Roy Chen Yee | 30 January 2017  

What do I know about walls? I've read about the walls of Jericho (a defense mechanism) and the writing on the wall (Book of Daniel) and this wonderful quote from Alan Bennett ("Forty Years On"): "Mark my words, when a society has to resort to the lavatory for its humour, the writing is on the wall." Maybe Trump needs to read "Forty Years On".

Pam | 31 January 2017  

Roy, You have completely missed the point of Antonio's message. President Trump seems determined to make everyone else, including us, pay for his ignorant and ill conceived decisions. I would strongly dispute your assertion that the "American way" is the best way to use scarce natural resources. Having been to the US, I can assure you that the system is based on "dog eat dog". The "mega rich" are a very small enclave in a society which economically is going backwards at a great rate of knots. This may go someway to explain how Trump managed to 'win' the election. Voters ( about 60% of those eligible ) out of desperation, were looking for a 'saviour' to pull them out of the mess caused by the greed induced economic and social crash of a decade ago. While some of our Indigenous people have benefited from "British Occupation" economically , the social damage and loss of identity has been very severe for many others and continues to be so. East Germany used the famous Berlin Wall to stop its people fleeing to the West, Trump is using his proposed wall to keep out the "badies" from Mexico. How ironic!

Gavin | 31 January 2017  

Roy, you've omitted two important items. First, there would be no supply if there no demand existed. The USA would have no illegal Mexican immigration problem were there not American employers willing, indeed eager, to hire illegal Mexican immigrants. That's been going on for decades, and the response of successive US governments has been, to put it mildly, ineffectual. Second, imagine we could somehow relocate Mexico and Russia; i.e, whack Mexico over to the Bering Strait and Russia over to the Rio Grande border. There's no way the USA would tackle the Russians the same way they're having a go at the Mexicans. This is a case of a militarily powerful country beating up on a militarily weak country. Australia, take note.
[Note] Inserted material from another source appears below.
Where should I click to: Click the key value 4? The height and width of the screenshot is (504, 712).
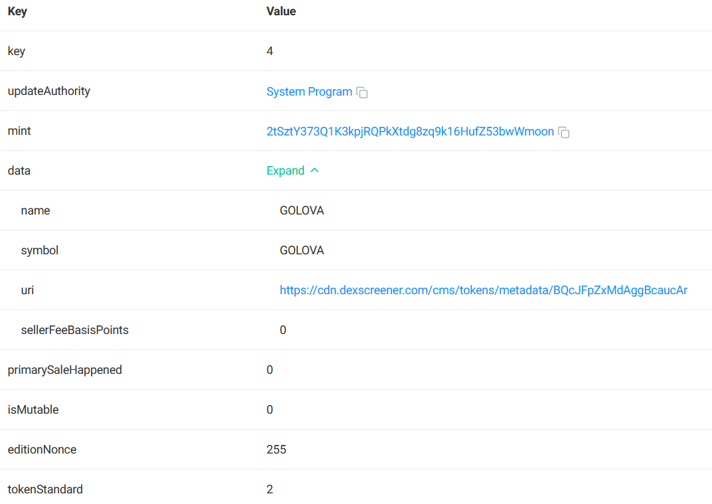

David Healy | 31 January 2017  

Trump's America now has all the hall marks of the fascist states that arose around the world in the 1930's following the 1929 financial collapse. Just like Hitler scapegoated the Jews of Europe Trump now turns his eyes to Moslems, people from the Middle East and Latin American as scape goats for USA's ills. Trump's cavalier attitude with the truth and his attitude towards migrants is deplorable. His administration will go down as one of the most divisive in USA history. My heart goes out to the Mexican people who have suffered for so long at the hands of the USA for the past 200 years.

Godfrey Gilmour | 31 January 2017  

“Roy, you've omitted two important items. First, there would be no supply if there no demand existed…. Second, imagine we could somehow relocate Mexico and Russia….” David, you can thank Gavin for conveniently providing the illustration of the Berlin Wall. Do you think it might have had something to do with the reason why East Germans did not flood West Germany in large numbers to drive wages down? I guess if Mexico was really concerned about the effect upon the US of illegal immigration of both Mexicans and transiting others into the US, they could have blocked supply, like East Germany, so there could have been no demand. But why do so? When poor Mexicans go to the US, they stop putting pressure on Mexican society and they remit billions of dollars home. As for relocating Russia, Communist Russia would have built its own wall, saving the US the effort. As for post-Communist Russia, hasn’t Trump just shown a penchant for banning entry from some foreign nations. For most of world history, borders are where nations suspicious of each other were joined. ‘Happy’ borders like the US-Canadian border are historical rarities.